May 9, 2021

Maori News & Indigenous Views

Blanket Man’s whanau blown away by support

2 min read

(Stuff) The death of a well-known vagrant has resulted in an outpouring of generosity from Wellingtonians.

Ben Hana, better known as Blanket Man, died in Wellington Hospital on Sunday afternoon. The hospital has not released details of the cause of death.

Yesterday, Wellington businessman Gareth Morgan offered to pay for the funeral, a gesture gratefully accepted by the family.

Daughter Renee Temaari said on Monday her 54-year-old father had left no money for funeral costs and the family did not know how they would pay for it.

Yesterday, Dr Morgan confirmed he would pay for the ceremony, which would be planned by Mr Hana’s family.

“It’s just a question of what the family’s wishes are,” he said.

“He [Mr Hana] has been a part of the culture for so long we owe that to him at least.”

Miss Temaari said the family was to meet a funeral director to plan the private ceremony and was also planning a public service. “People need the chance to say goodbye.”

She was overwhelmed with the support the family had received from the public after her father’s death.

“Oh my god. I’m about to cry, it’s just awesome, there’s not even a word for it.

“We have found it quite overwhelming to go through this, especially with who he was. But getting everyone’s help has just been amazing.”

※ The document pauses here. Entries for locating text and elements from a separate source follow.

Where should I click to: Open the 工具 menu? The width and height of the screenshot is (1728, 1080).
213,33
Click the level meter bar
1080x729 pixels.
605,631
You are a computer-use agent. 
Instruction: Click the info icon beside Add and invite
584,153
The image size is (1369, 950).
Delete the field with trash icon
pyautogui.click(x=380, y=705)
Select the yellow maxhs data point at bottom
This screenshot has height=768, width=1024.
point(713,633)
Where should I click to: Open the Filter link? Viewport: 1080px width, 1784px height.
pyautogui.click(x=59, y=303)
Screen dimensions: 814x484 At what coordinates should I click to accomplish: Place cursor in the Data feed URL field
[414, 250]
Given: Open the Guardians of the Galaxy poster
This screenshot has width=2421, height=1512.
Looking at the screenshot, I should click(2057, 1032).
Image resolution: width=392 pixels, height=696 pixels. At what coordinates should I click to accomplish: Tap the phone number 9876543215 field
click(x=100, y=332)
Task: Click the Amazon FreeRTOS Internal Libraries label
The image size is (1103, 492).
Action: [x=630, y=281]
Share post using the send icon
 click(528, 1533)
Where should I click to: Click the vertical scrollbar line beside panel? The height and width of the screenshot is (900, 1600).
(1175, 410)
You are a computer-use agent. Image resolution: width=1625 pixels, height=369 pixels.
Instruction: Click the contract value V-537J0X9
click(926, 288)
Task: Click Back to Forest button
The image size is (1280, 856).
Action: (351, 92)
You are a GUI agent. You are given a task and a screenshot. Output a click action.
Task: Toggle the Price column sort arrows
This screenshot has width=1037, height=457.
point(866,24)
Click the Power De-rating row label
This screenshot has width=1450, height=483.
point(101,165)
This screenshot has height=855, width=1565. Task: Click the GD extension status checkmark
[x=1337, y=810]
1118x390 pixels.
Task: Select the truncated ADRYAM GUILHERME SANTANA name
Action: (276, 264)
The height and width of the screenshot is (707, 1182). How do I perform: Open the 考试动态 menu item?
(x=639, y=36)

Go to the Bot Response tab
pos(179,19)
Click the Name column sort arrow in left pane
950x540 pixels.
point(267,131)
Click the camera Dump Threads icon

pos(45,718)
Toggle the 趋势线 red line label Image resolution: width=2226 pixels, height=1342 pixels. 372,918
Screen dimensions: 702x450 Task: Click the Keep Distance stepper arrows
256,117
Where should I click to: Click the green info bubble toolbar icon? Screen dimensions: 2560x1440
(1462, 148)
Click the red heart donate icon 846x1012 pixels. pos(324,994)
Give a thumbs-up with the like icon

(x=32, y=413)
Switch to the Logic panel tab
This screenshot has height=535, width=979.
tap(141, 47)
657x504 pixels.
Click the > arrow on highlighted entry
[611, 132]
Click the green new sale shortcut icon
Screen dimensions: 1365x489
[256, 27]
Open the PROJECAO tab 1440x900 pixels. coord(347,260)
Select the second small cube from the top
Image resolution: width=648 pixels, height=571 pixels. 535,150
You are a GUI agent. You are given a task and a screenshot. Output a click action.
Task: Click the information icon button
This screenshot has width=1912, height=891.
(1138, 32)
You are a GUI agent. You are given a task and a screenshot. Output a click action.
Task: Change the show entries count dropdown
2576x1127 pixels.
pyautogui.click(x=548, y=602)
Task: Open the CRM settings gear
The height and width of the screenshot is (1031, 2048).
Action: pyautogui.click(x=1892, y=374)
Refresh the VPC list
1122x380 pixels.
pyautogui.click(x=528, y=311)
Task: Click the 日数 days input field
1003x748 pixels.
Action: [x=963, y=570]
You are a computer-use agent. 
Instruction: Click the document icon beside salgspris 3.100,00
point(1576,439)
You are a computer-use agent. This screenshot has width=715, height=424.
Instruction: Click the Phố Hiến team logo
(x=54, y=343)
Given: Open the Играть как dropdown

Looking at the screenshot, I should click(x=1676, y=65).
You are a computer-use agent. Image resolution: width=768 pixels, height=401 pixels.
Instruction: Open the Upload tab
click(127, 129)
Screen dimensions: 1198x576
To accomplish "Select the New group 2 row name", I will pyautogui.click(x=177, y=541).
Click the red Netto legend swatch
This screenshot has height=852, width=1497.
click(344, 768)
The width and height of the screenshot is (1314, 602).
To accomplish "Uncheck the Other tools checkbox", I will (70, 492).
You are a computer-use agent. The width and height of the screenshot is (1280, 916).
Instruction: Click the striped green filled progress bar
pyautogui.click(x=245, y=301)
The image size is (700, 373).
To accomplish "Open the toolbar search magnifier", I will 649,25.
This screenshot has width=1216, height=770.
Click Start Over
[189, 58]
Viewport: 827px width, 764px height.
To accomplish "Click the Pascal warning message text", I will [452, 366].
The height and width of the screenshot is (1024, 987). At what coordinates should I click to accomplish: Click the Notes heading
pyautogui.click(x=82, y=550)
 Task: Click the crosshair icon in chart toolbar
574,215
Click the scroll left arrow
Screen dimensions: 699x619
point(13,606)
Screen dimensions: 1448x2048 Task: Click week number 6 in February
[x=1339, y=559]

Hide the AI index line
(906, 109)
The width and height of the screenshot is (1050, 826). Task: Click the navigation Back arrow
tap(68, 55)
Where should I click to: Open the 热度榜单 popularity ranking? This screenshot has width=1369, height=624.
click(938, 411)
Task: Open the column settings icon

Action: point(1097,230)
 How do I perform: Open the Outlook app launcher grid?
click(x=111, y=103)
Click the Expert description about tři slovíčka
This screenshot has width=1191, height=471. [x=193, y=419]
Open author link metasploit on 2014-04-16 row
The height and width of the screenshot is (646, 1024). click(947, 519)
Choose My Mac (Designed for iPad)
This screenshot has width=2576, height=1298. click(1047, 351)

A coffin was donated by Tender Rest in Petone, she said.

Dr Morgan, who is a part-owner of the Wellington Phoenix, said he had no idea what a funeral service cost, but he was prepared to foot the bill for Mr Hana’s family. “I don’t know what a funeral costs, I’ve got no idea. Do you? I can’t imagine it’s too much. They [the family] obviously haven’t got the means to do it by the sounds of it … so I’ll do that.”

Dr Morgan said his dealings with Mr Hana were limited, but felt he deserved a proper funeral.

“I live not too far from Courtenay Place so I walk through there a lot and I see him a lot and I talk to him a lot … I felt sad for him really, because I don’t think he was in control [of his life] in a lot of ways.

“[However] he’s a Wellingtonian like the rest of us isn’t he? We’re all one community.”